_Excerpted passage:_
start
Port Clements is the third largest town on Graham Island. Masset and Queen Charlotte City, at the north and south of the island respectively, are the main towns. If you enter Masset Sound from Dixon entrance, and pass by the beach with the wrecked fishboat at Old Masset, you pass southward along a narrow channel like a river and emerge into Masset Inlet, which seems like a lake except it's salt water, its edges rocky and choked with kelp. There is a sawmill with a quaint old beehive burner next to the village of Port Clements with, as its neighbour, the Kumdis River Lodge; southwest of Port Clements at Juskatla is another big logging operation.

This old boat, moored permanently on the waterfront at Kumdis River Lodge, is an old Prince Rupert ferry, or . . . ? I gather it's used for some of the entertainment for lodge patrons, which is part of the very high-end Langara Lodge operations.

Note from Jasmine Erin Ryland, 2009: I regret to inform you that the Langara I burnt down on Christmas Eve 2008. I myself am on the Port Clements Volunteer Fire Department and we were called out at about 10:30am I believe. The fire had been burning for some time before that since the kitchen end of the boat was completely engulfed when I arrived at 11:00am. Just thought that you might like to know this. Very beautiful painting of the boat. It may be gone but the memories are still there.
end
_Short problem:_
Reproduce the Port Clements passage above word for word, from its first sentence through its last.

_Source data:_
start
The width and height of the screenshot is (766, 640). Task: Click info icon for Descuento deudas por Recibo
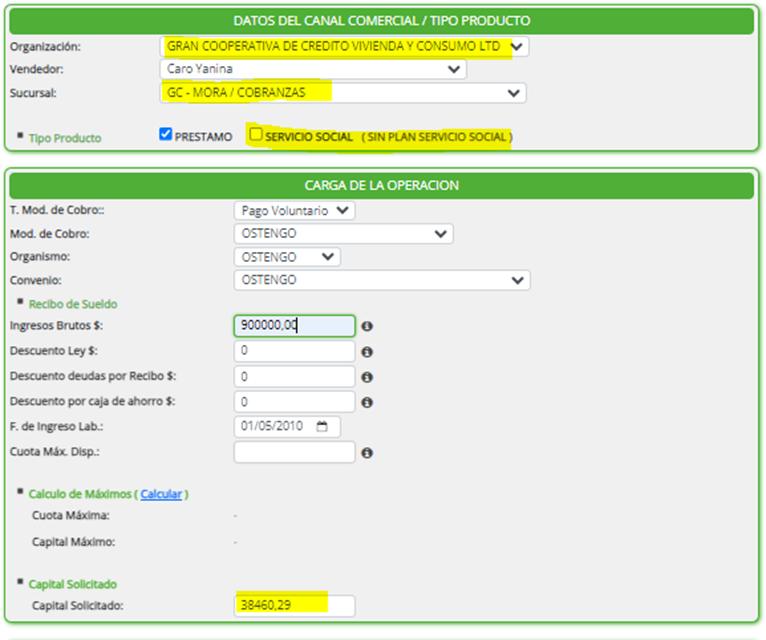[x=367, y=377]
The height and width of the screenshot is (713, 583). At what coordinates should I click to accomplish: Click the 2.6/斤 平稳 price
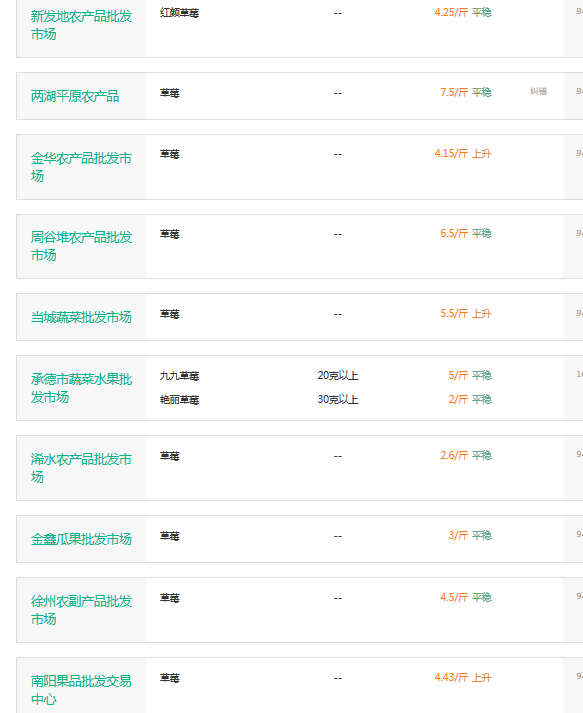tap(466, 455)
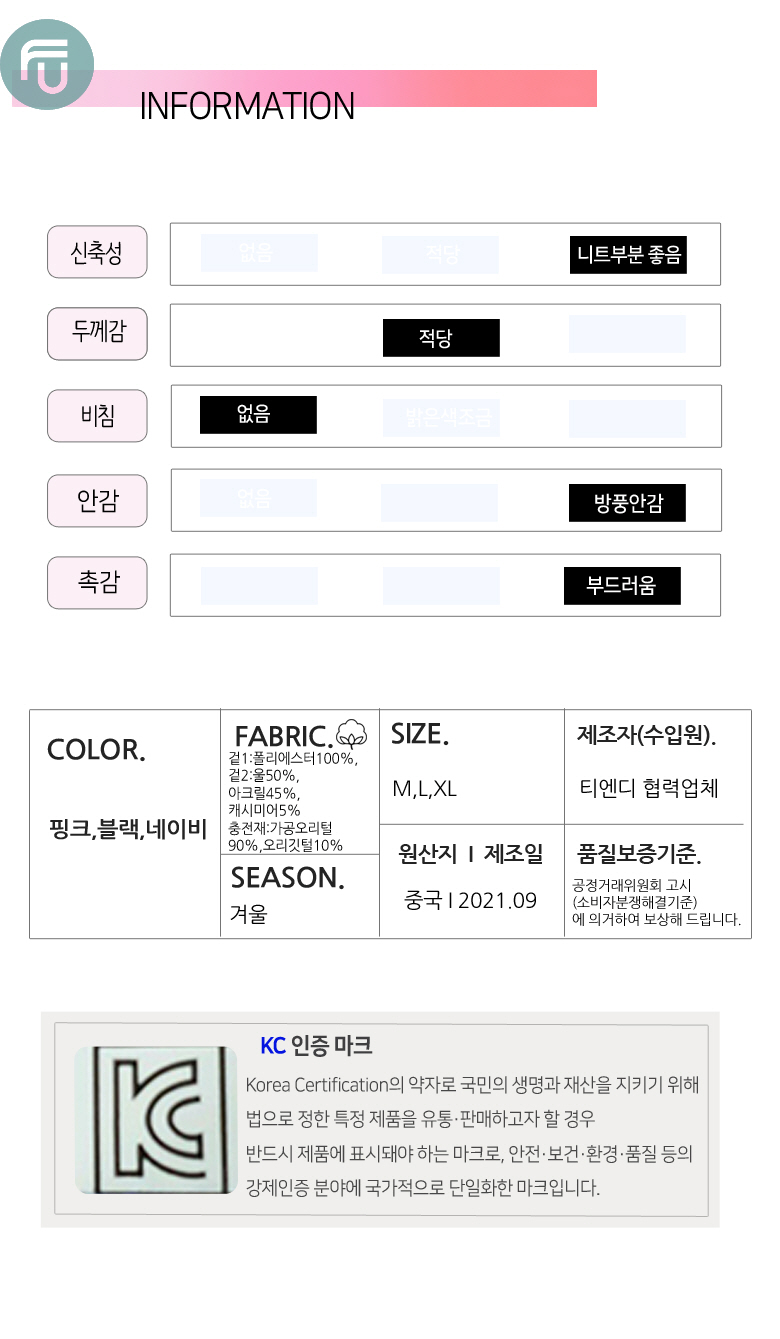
end
_Full answer:_
Port Clements is the third largest town on Graham Island. Masset and Queen Charlotte City, at the north and south of the island respectively, are the main towns. If you enter Masset Sound from Dixon entrance, and pass by the beach with the wrecked fishboat at Old Masset, you pass southward along a narrow channel like a river and emerge into Masset Inlet, which seems like a lake except it's salt water, its edges rocky and choked with kelp. There is a sawmill with a quaint old beehive burner next to the village of Port Clements with, as its neighbour, the Kumdis River Lodge; southwest of Port Clements at Juskatla is another big logging operation.

This old boat, moored permanently on the waterfront at Kumdis River Lodge, is an old Prince Rupert ferry, or . . . ? I gather it's used for some of the entertainment for lodge patrons, which is part of the very high-end Langara Lodge operations.

Note from Jasmine Erin Ryland, 2009: I regret to inform you that the Langara I burnt down on Christmas Eve 2008. I myself am on the Port Clements Volunteer Fire Department and we were called out at about 10:30am I believe. The fire had been burning for some time before that since the kitchen end of the boat was completely engulfed when I arrived at 11:00am. Just thought that you might like to know this. Very beautiful painting of the boat. It may be gone but the memories are still there.